Records drawn from a dataset
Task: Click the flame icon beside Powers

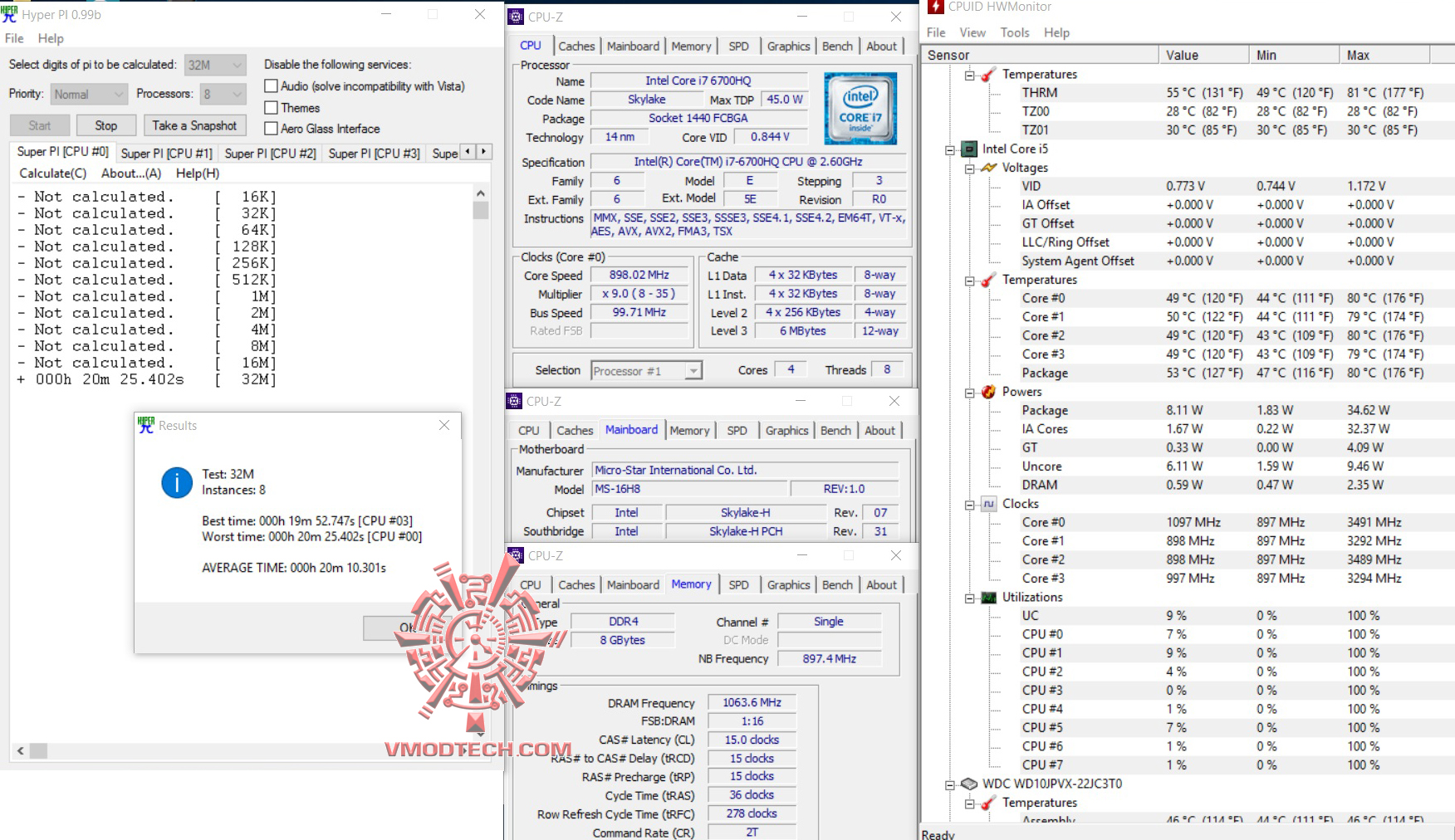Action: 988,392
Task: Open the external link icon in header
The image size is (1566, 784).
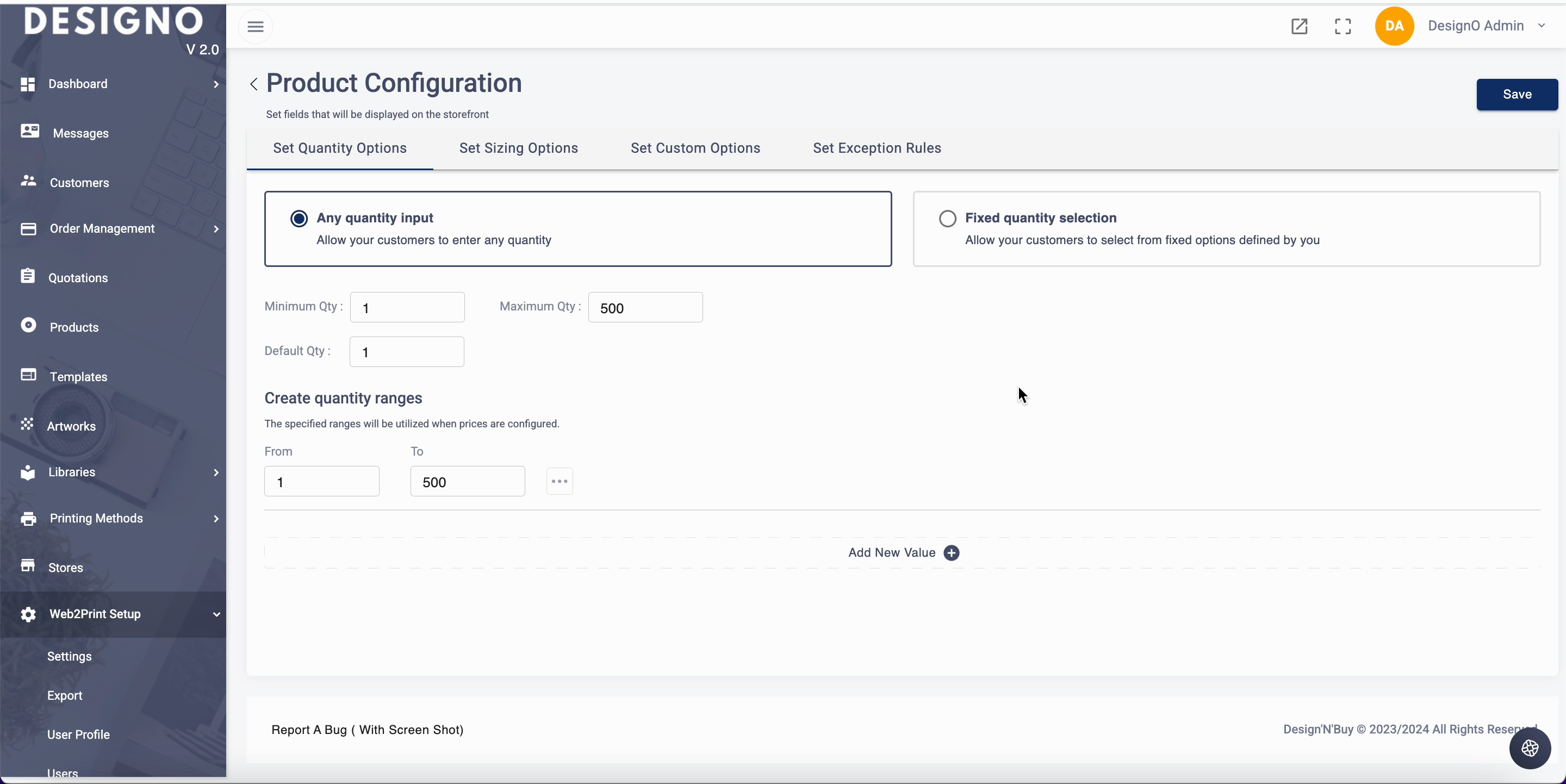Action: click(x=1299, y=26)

*Exercise:*
Give back the records exactly, minus any pictures.

*Answer box:*
Task: Click the flame icon beside Powers

Action: 988,392
Task: Open the external link icon in header
The image size is (1566, 784).
Action: click(x=1299, y=26)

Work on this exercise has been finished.